Northern Lights or Aurora Borealis seen in Wales
- Published
The Northern Lights - or Aurora Borealis - have been giving rare and spectacular displays in the night sky over parts of Wales.
The brightly coloured lights have been visible from south Wales to Denbighshire, Flintshire and Anglesey.
The display is caused by electrically charged particles from the Sun entering the Earth's atmosphere and can usually only be seen much further north.
But there have been sightings across much of the UK on Thursday night.
John Rowlands, a fellow of the Royal Astronomical Society, took spectacular pictures of the lights over Cemaes Bay on Anglesey.
He said it was one of the brightest and most active displays for 20 years.
Elsewhere in north Wales, Ross Davies went to the promenade in Prestatyn, Denbighshire, to get a good view and took pictures at Talacre, Flintshire.
He said: "I called in at Prestatyn because I thought it would be better to see them there. There was me and a lone fisherman.
"He was over the moon because he hadn't even noticed the Northern Lights and I managed to point them out to him.
"I said 'come and look at this' and he said 'that's amazing'."
Mr Davies, of Rhewl-Mostyn, said the lights were like a "green bow of light over the horizon".
"I feel very lucky. I thought you would have had to have gone to Iceland to see them but to have seen that in Wales is amazing," he added.

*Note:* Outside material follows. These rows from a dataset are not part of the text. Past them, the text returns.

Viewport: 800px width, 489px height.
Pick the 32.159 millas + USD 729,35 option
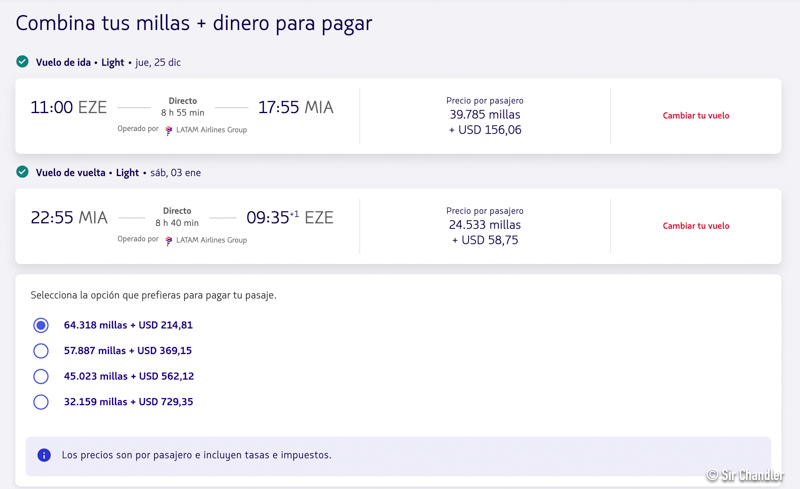click(x=41, y=402)
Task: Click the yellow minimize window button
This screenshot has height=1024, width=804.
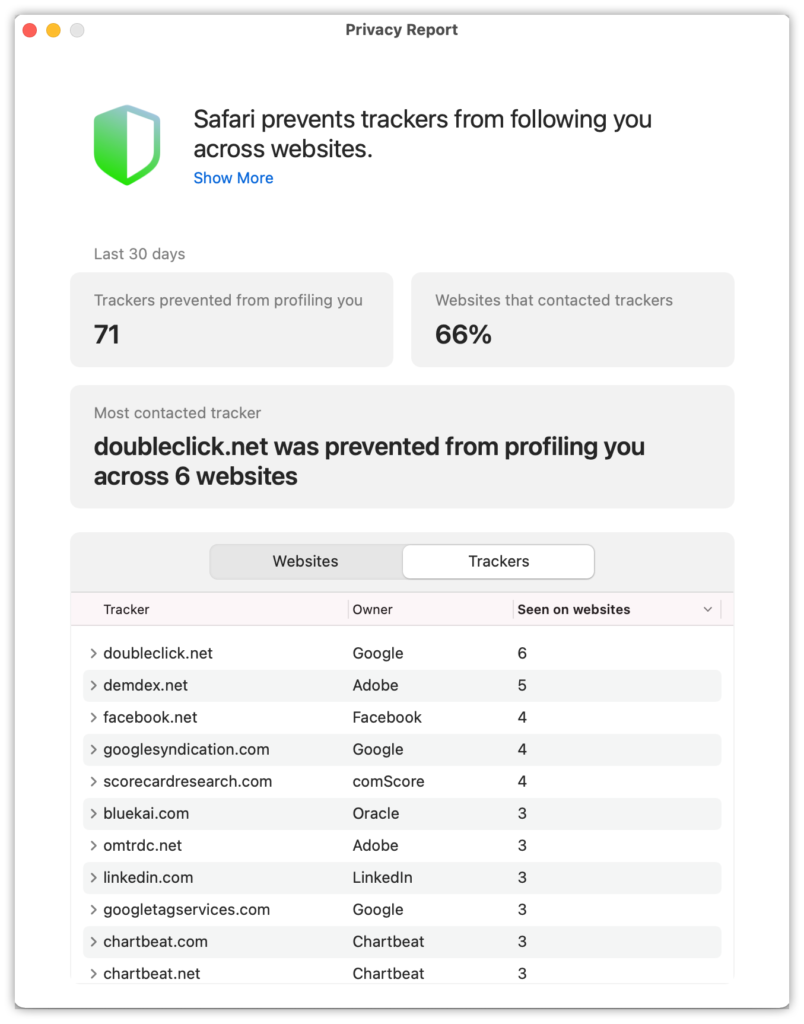Action: click(x=54, y=30)
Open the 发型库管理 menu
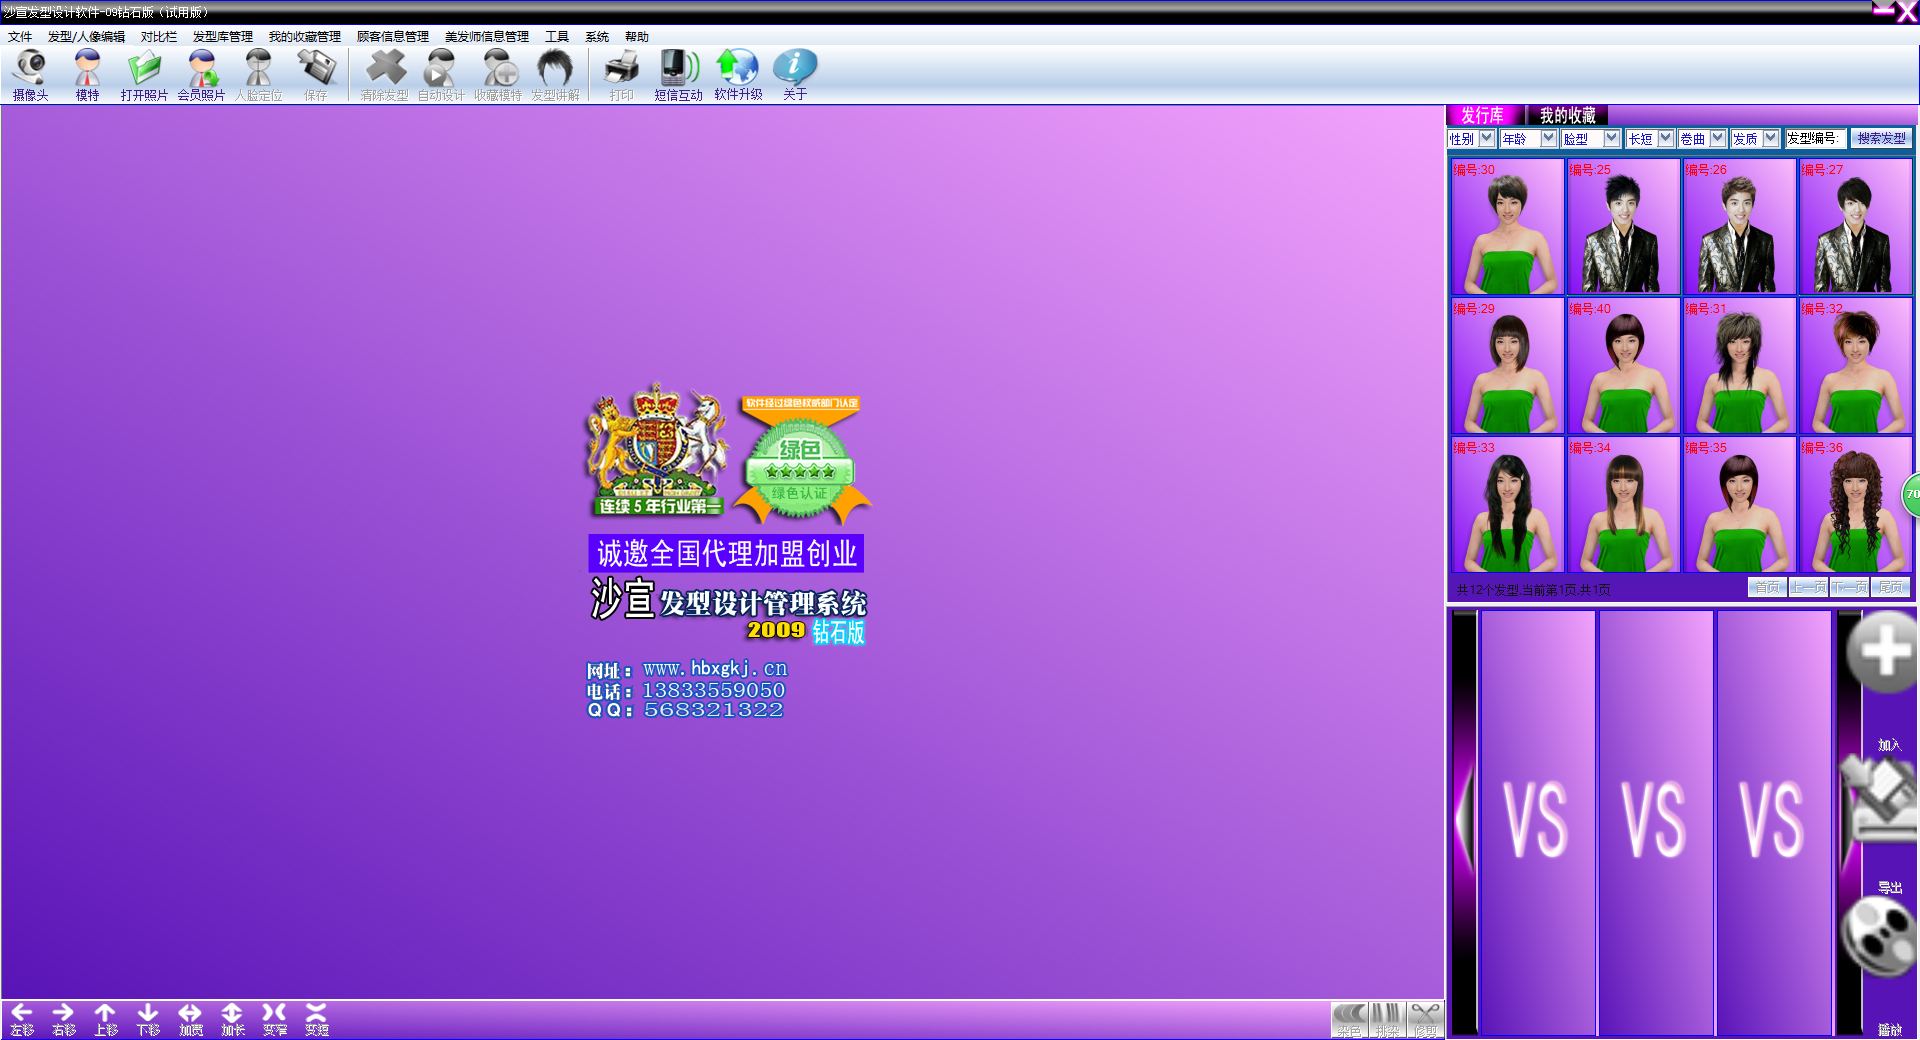Screen dimensions: 1920x1040 click(222, 37)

Mark Thompson, presenter of the BBC's Stargazing Live, said he had not been expecting a display as spectacular as it was.
He said the display happens when solar wind, or electronically charged particles, were ejected from the Sun.
"They take two or three days to get here and when they do get here they cause the gas atoms in the sky to glow. It is as simple as that.
"Three or four days ago the Sun will have thrown a lot of this stuff out in an event called a Coronal Mass Ejection, and they would have been travelling towards the Earth since. It all depends how active the Sun has been."
Mr Thompson said the particles were usually pulled towards the North Pole but if there were enough of them "they will travel further down towards the equator and cause the lights to go further south".